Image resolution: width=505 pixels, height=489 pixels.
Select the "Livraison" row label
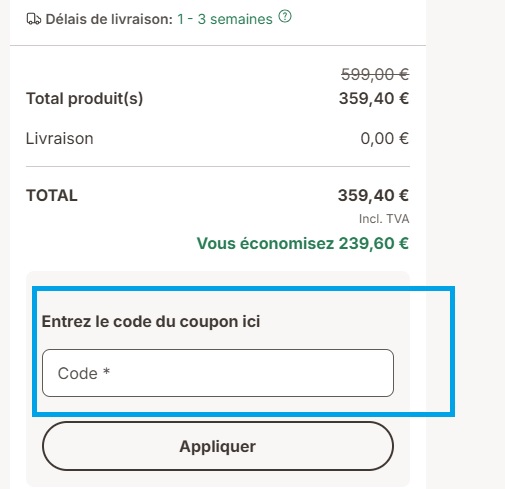click(60, 138)
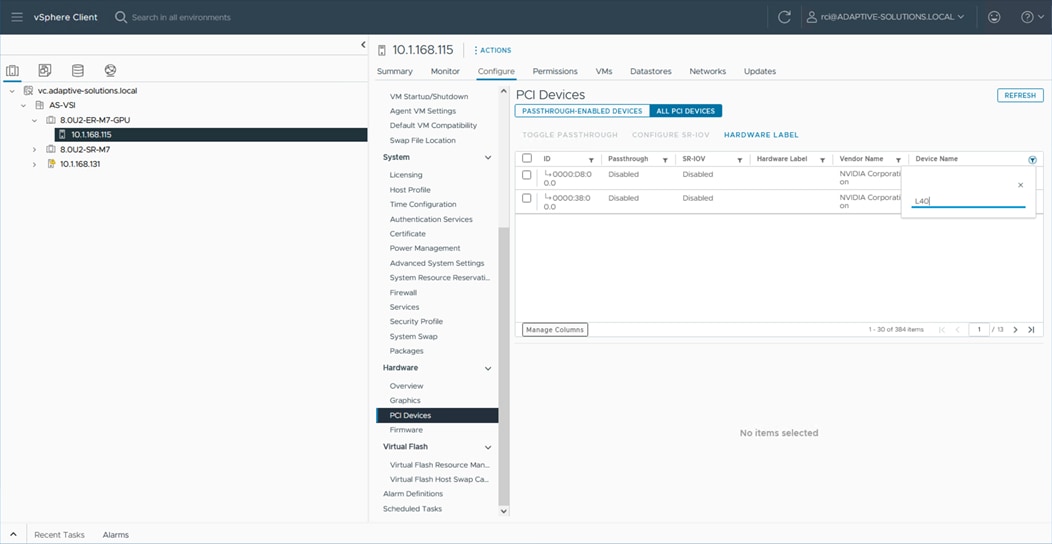This screenshot has height=544, width=1052.
Task: Open the feedback smiley icon
Action: [x=993, y=17]
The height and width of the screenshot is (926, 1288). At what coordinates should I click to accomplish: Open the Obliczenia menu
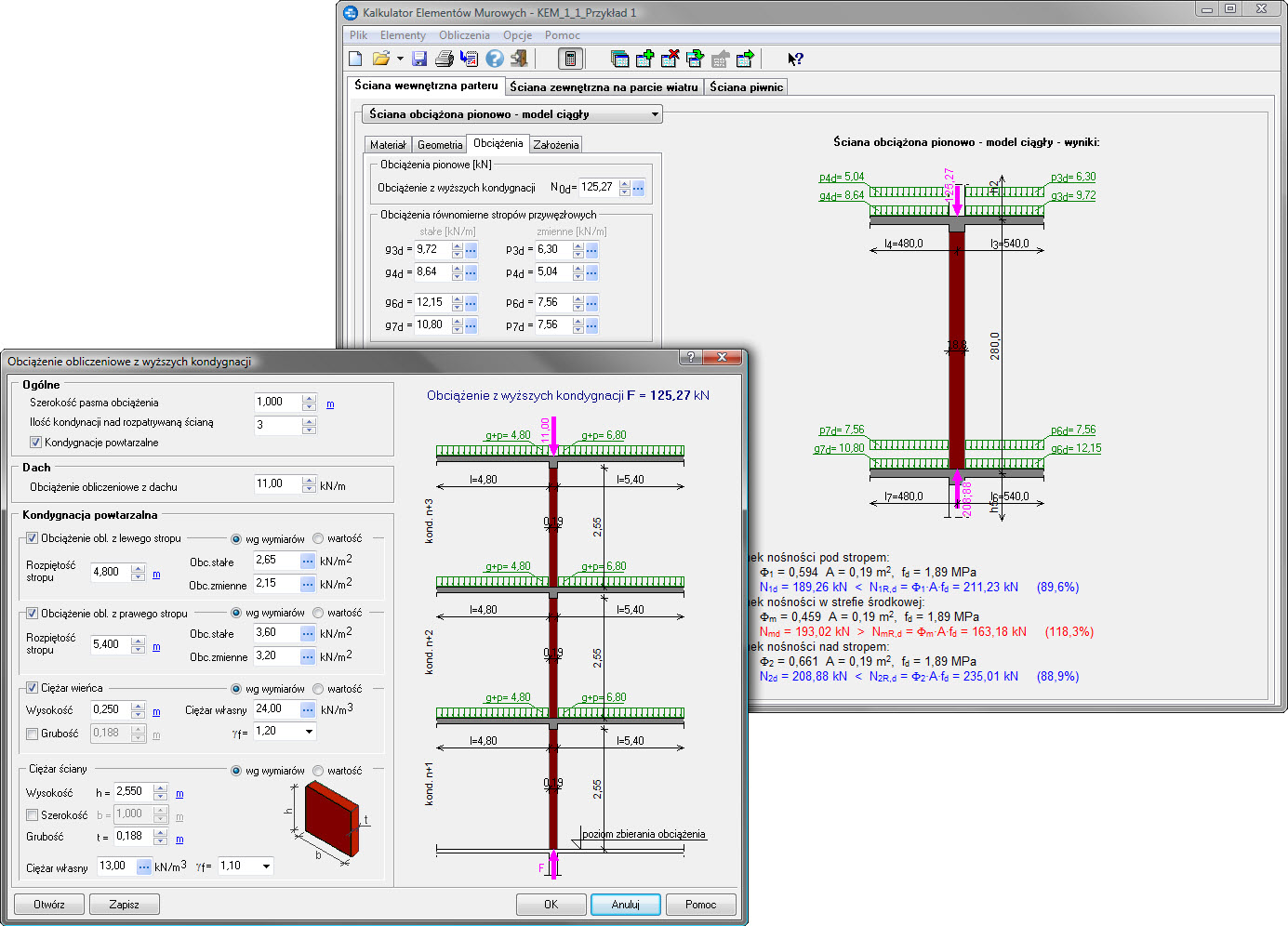point(464,35)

> _CONSIGNE DÉTAILLÉE_
Reproduisez à l'identique toutes les données ci-dessus, en omettant les images.

> _RÉPONSE_
Image resolution: width=505 pixels, height=489 pixels.
Select the "Livraison" row label
click(60, 138)
This screenshot has height=544, width=1052.
Task: Open the feedback smiley icon
Action: [x=993, y=17]
The height and width of the screenshot is (926, 1288). At what coordinates should I click to accomplish: Open the Obliczenia menu
point(464,35)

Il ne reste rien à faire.